• Stored data:
------------
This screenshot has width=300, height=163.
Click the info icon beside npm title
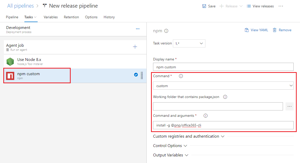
------------
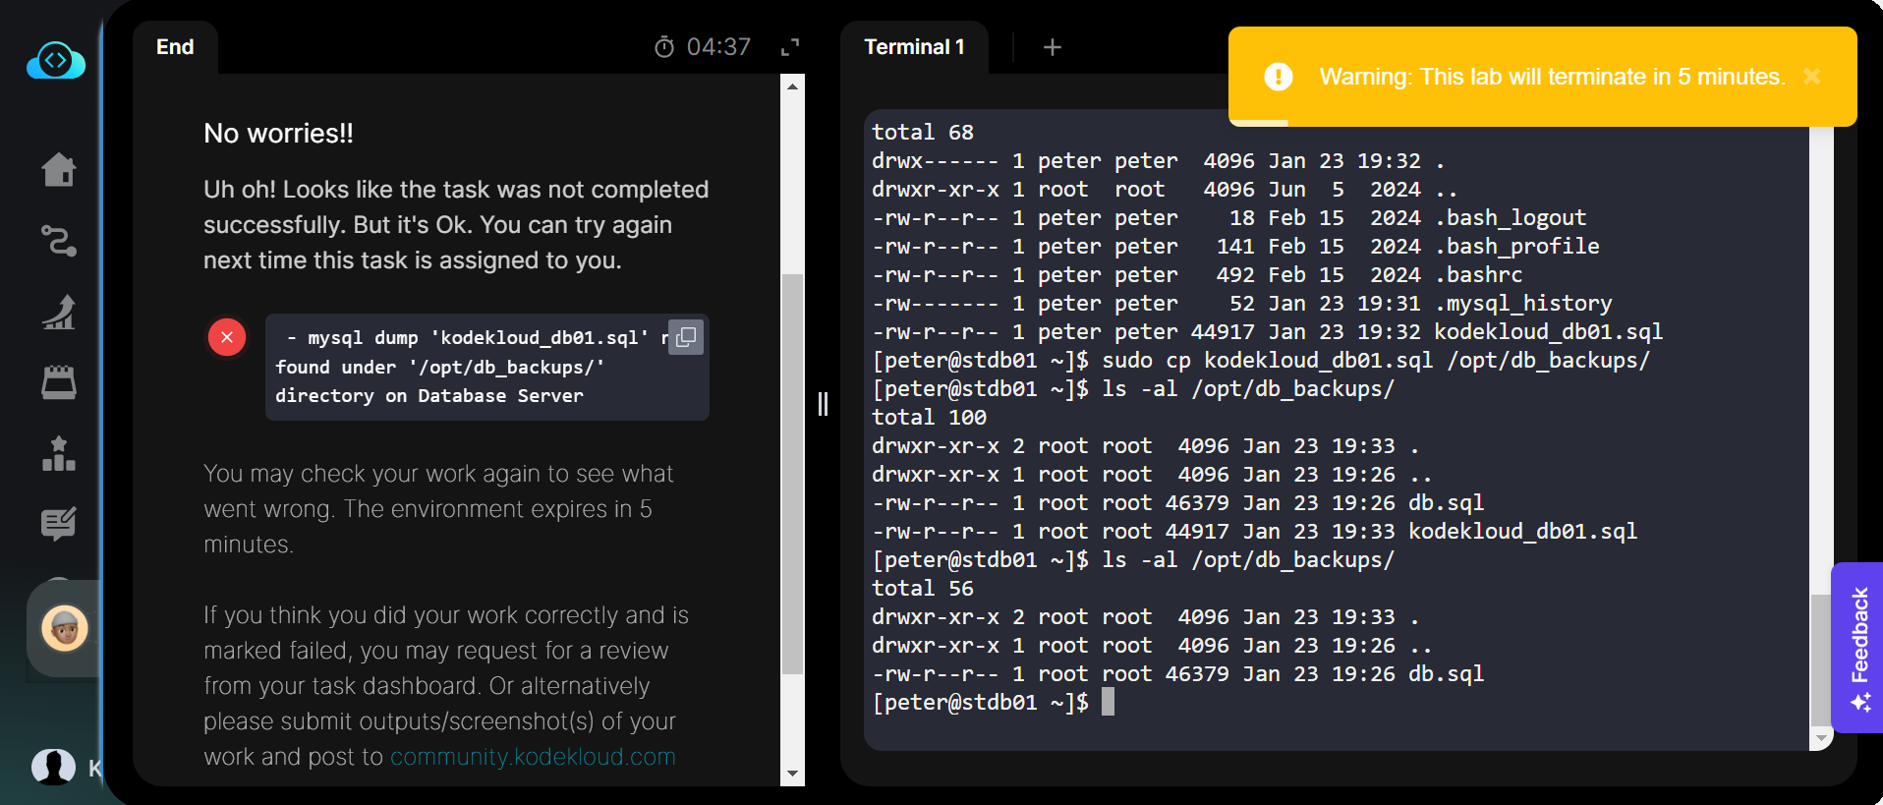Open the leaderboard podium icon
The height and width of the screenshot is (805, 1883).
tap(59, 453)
------------
• Work instructions:
Transcribe, exactly and without additions, the lines of the records above, beginning with the line that contains "This screenshot has width=300, height=163." and ending with the line that contains "Click the info icon beside npm title", both included.

• Response to this task:
This screenshot has width=300, height=163.
Click the info icon beside npm title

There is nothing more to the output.